I was asking myself the same question Kettle - can this really be the same country we live in? Hi Wonder, my son has problems similar to Kettlechip's. It's very unusual to refer a child who's thriving like yours at 14 months in the UK. Usually you are ignored until they are 3 then if it hasn't sorted itself out the day after their third birthday you get told it's all a big crisis <sigh>

WonderBundlesMommy Wed 22-Jul-09 00:42:36

No, not US, I am in Canada.

I found my way here through a friend who said this site (and UK in general) was very compatible with my particular views on baby care, etc.

I thought it was interesting that most responses seemed to think it was early for concern, as when I talked to our health service, they seemed to treat me as though I should have been seeking help significantly earlier. I do think they are too rigid here in terms of early expectations in general, but it is really nice to get the third party perceptions.

I guess all I can do now is wait for the assessment. Like Reducedfatkettlechips, my DS is meeting all of the other milestones except language related - if you call the absence of pointing language related.
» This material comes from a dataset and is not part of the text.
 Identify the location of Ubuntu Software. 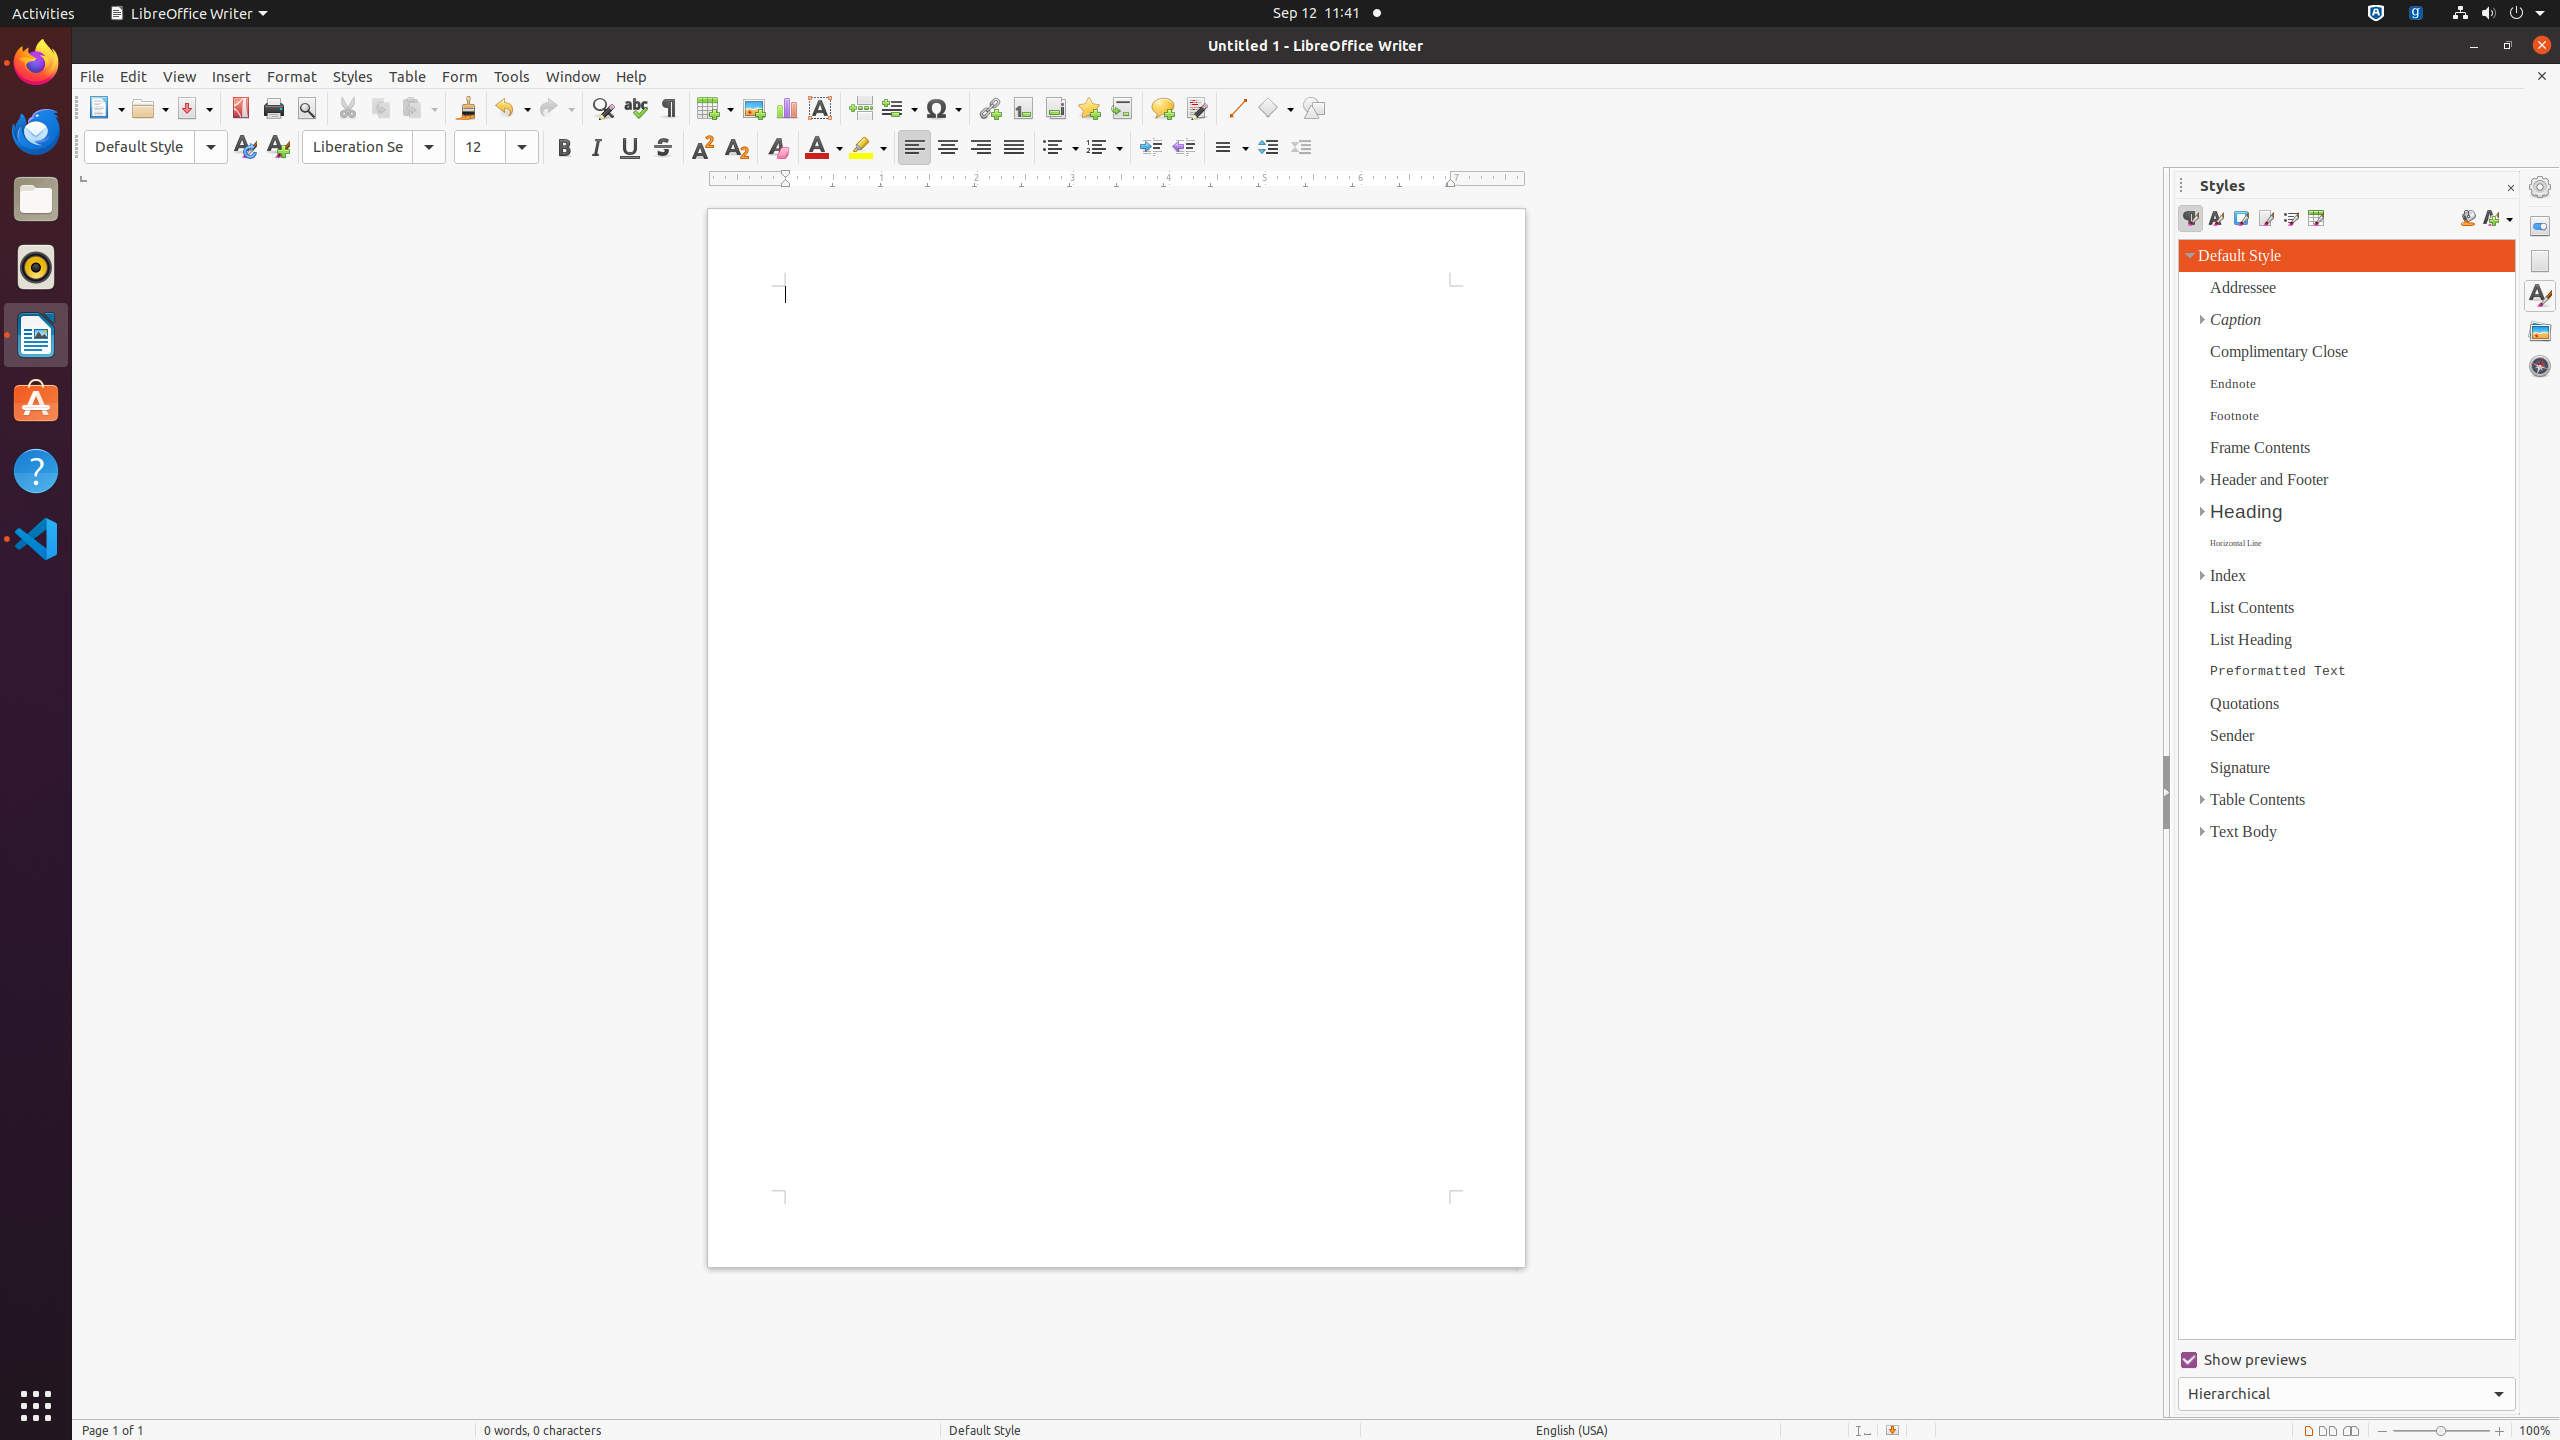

I cannot thank you all enough for the thoughts & comments, sometimes I get so wrapped up when I'm anxious about something that it helps to have other perspectives. You ladies are wonderful!

lingle Wed 22-Jul-09 09:56:33

Wonderbundles, 14 months is as early as it could possibly be. Stanley Greenspan (who has a very family-centred approach despite being a renowed doctor and is in the US) says we should be asking mums "how does he show you what he wants?" at the 18 months check and he did further studies using 2 years as his cutoff point. What he is looking for is complex pre-verbal communication such as dragging the parent to a shut door to get it open, pointing, grunting, etc. He also says that the cornerstone of any "therapy" is spontaneous, joyful interactions between parent and child. So do try your best not to let this affect your relationship with your little boy.

MoonchildNo6 Wed 22-Jul-09 12:23:44

Way, way too early for concern I think.

DS2 said next to nothing until 17 months and by 18 months I couldn't shut him up! He is 22 months now and has great vocab and putting sentences together (well I can hear them at least grin).

General advice I think is about an average of 50 words by the age of 2 so quite a while before you should be concerned and even this is really vague.

lingle Wed 22-Jul-09 14:08:22

It's not the "not talking" that matters, it's the "not pointing".

You won't hear many stories saying "my son didn't point until he was three and he had no problems".

You will however hear thousands saying "my son didn't talk until X date and he's had no issues".

The pointing's the point IYSWIM.

growingout Wed 22-Jul-09 14:15:40

Message withdrawn

muddleduck Thu 23-Jul-09 10:23:59

I agree with lingle.

Ds2 was a late talker, but had excellent non-verbal communication.